Peu de faits divers de cette période échappent à la vigilance de l’ancien conseiller de Nicolas Sarkozy. Le texte est émaillé également de références à la chanson française, de Léo Ferré à Gainsbourg (à commencer par le titre du livre), signe que l’auteur ne néglige aucun des petits indices qui permettent de comprendre l’évolution de la société – façon aussi peut-être de nous faire entrer dans son jukebox mental. L’ouvrage a le mérite d’exprimer un point-de-vue à contre-courant conservateur qui n’a plus tellement voix au chapitre. Tous ceux qui ont essayé d’incarner le parti de l’ordre moral depuis les années 70, de Jean Royer, chahuté lors de la présidentielle 1974 pour sa croisade contre la pornographie, à Christine Boutin se sont mis immanquablement à dos les rieurs. En 1971, Charlie Hebdo s’était demandé qui avait bien pu engrosser les 343 salopes du Nouvel Obs ; un Michel Debré de cartoon, sur la défensive, répondait : « c’était pour la France ! ». Dans sa thèse, Buisson cite quelques auteurs réacs (René Guenon, Georges Bernanos ou François Mauriac) mais il se cherche aussi à gauche quelques alliés de revers, parmi lesquels le cinéaste communiste et homosexuel Pier Paolo Pasolini, l’inclassable Maurice Clavel, le pourfendeur du libéralisme libertaire Michel Clouscard et surtout le vieux Parti communiste à papa.

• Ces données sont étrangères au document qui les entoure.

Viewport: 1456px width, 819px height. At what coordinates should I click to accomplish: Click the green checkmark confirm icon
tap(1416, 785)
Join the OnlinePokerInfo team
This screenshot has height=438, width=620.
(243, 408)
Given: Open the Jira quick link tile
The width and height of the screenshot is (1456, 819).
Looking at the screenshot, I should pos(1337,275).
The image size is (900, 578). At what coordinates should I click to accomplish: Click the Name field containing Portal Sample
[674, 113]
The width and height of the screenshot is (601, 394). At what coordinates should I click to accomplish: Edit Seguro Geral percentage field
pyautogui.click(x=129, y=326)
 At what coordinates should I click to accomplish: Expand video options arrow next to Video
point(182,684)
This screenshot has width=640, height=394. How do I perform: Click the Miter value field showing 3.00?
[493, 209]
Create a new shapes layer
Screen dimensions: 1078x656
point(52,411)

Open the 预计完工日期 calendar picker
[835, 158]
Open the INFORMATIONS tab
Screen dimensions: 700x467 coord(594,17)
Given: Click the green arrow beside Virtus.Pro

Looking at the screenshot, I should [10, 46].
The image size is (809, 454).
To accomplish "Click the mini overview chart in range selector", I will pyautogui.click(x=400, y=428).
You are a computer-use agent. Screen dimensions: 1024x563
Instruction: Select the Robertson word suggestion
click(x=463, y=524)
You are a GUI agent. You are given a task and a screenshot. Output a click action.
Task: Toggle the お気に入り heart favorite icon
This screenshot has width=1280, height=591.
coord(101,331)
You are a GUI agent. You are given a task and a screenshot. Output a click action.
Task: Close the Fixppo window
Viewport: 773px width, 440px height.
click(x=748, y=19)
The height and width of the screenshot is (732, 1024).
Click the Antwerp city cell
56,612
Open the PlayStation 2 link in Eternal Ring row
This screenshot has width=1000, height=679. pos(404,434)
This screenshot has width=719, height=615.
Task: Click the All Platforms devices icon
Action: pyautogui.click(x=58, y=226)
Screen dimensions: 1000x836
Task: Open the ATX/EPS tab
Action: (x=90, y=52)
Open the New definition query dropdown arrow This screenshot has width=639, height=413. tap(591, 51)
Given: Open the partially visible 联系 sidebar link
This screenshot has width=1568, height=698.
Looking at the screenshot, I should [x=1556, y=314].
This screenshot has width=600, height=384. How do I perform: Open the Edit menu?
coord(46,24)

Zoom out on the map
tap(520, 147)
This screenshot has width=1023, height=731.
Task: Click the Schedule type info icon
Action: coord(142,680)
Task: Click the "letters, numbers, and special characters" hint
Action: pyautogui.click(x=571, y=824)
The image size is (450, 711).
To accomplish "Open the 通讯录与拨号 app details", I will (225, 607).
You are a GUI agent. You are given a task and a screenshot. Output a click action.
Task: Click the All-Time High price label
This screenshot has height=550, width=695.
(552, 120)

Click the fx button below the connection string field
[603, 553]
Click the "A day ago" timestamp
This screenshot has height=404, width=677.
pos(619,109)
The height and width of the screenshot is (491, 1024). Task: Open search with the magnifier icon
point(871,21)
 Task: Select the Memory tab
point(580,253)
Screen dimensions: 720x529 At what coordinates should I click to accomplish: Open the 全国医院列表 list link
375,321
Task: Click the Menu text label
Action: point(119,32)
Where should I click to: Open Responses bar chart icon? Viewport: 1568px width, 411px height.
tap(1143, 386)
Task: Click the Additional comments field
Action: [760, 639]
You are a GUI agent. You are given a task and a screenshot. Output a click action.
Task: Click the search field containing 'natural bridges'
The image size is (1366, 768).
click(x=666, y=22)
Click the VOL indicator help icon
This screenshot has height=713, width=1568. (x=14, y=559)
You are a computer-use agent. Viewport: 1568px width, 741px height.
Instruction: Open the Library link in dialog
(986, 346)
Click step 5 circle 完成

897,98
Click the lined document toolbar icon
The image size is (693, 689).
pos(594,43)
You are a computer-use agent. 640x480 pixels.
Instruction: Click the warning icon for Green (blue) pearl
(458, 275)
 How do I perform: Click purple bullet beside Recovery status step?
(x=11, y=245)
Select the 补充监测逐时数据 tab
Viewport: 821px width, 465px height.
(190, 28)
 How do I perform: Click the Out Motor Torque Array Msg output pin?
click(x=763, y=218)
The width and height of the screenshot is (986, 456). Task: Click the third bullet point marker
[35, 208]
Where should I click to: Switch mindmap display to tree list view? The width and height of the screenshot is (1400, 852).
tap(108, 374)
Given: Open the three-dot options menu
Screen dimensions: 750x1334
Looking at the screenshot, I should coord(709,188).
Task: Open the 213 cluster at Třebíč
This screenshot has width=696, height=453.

Peu regardant sur les invasions des pays frères d’Europe centrale dans les années 50-60, celui-ci était, il est vrai, irréprochable sur la question de la natalité. En ce temps-là, Jeannette Vermeersch, épouse de Maurice Thorez, était bien décidée à ce que les femmes du prolétariat n’en viennent pas à se comporter comme des petites bourgeoises. Contrôler les naissances en milieu ouvrier, c’était faire un trop beau cadeau numérique à la classe dominante. Des années 40 jusqu’au milieu des années 60, se dessine un consensus nataliste et familialiste soutenu par l’Eglise et le PCF, dans une sorte d’alliance de la faucille et du goupillon.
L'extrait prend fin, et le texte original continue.